I loved Tyler's partner who gave him crap as soon as he realized what Tyler did and gave him no quarter. Amber's parents were fantastic and very believable about being angry and not knowing what to do about their daughter who is spiraling in so many directions.
The writing I thought was top-notch. Hatvany does such a good job with both characters voices and always does another great job of including real life thoughts/comments that are made by victims and perpetrators as well. Amber blames herself for drinking, flirting, and kissing Tyler. Tyler doesn't see himself as a rapist, he chalks this up to Amber being like those girls/women who drink too much and then want to blame alcohol and the guy for their choices. FYI, Tyler made me wish he come alive so I could knee him repeatedly. I think this book is a good discussion topic for a book club or other groups who want to discuss consent in this day and age since we still have people (men and women) not getting it.
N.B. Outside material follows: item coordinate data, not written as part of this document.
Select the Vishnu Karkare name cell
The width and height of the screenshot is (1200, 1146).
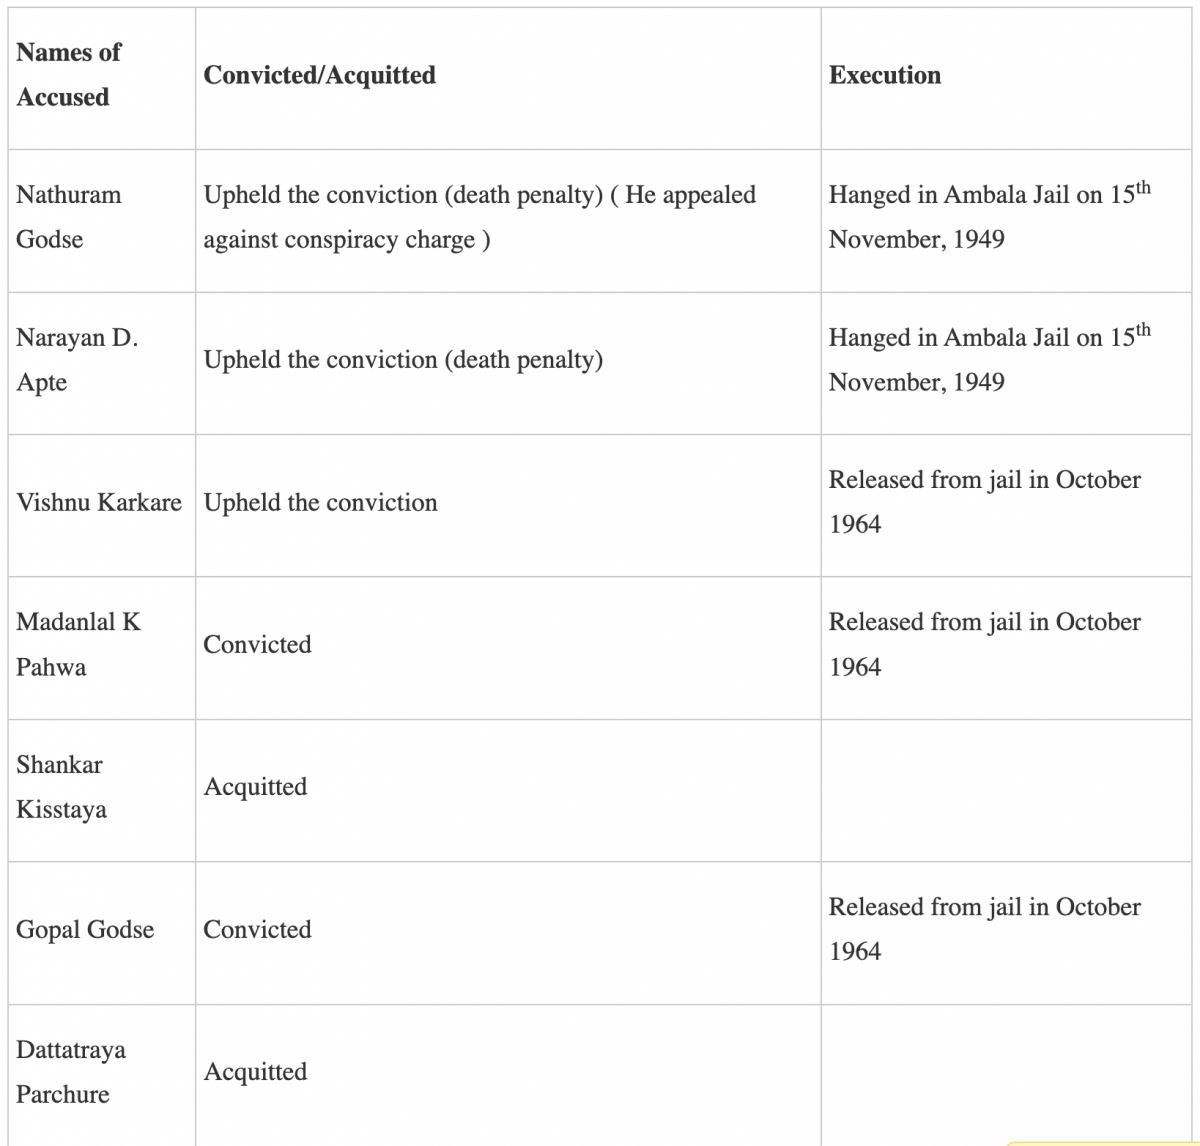click(x=99, y=502)
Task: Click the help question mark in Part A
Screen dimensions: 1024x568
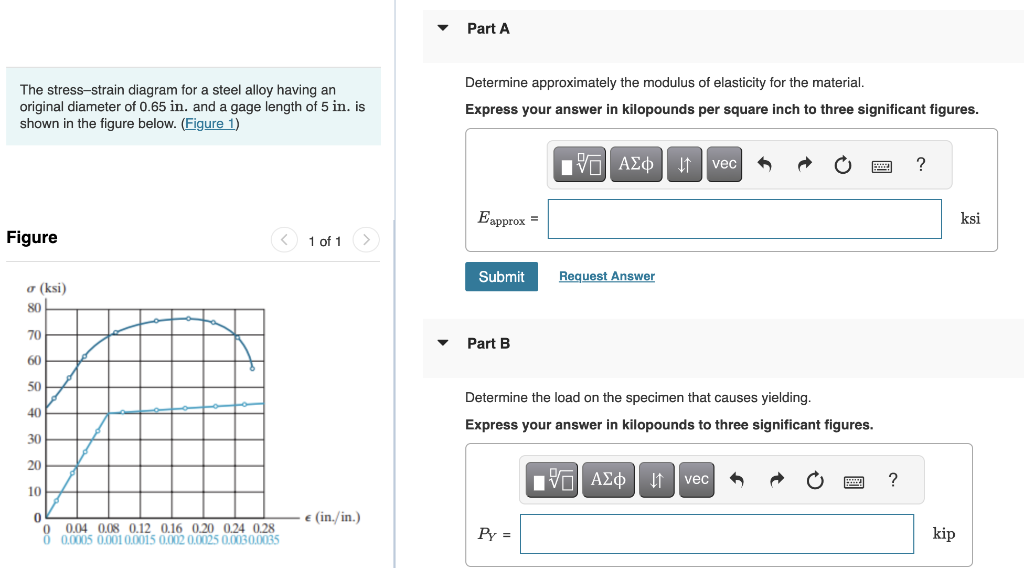Action: coord(921,165)
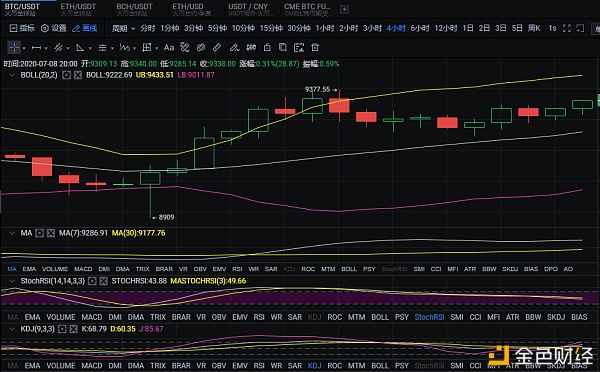Open 指标 indicators button

point(22,28)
I do have to bring up the fact that there is also discussions of Amber having a former eating disorder that rears its ugly head again after she is raped. And you can see that Amber still has an obsession (somewhat) of what she eats and how often she exercises.
The setting of this book takes place in Washington state. Sadly, you don't get to read much about the location during this book besides Amber looking to relocate to Seattle and one day become a sports medicine doctor for the Seahawks.
I don't think I can say this book had a happy ending per se, but you can see that Amber is going to do what it takes to become stronger without relying on a man again to make her feel that way.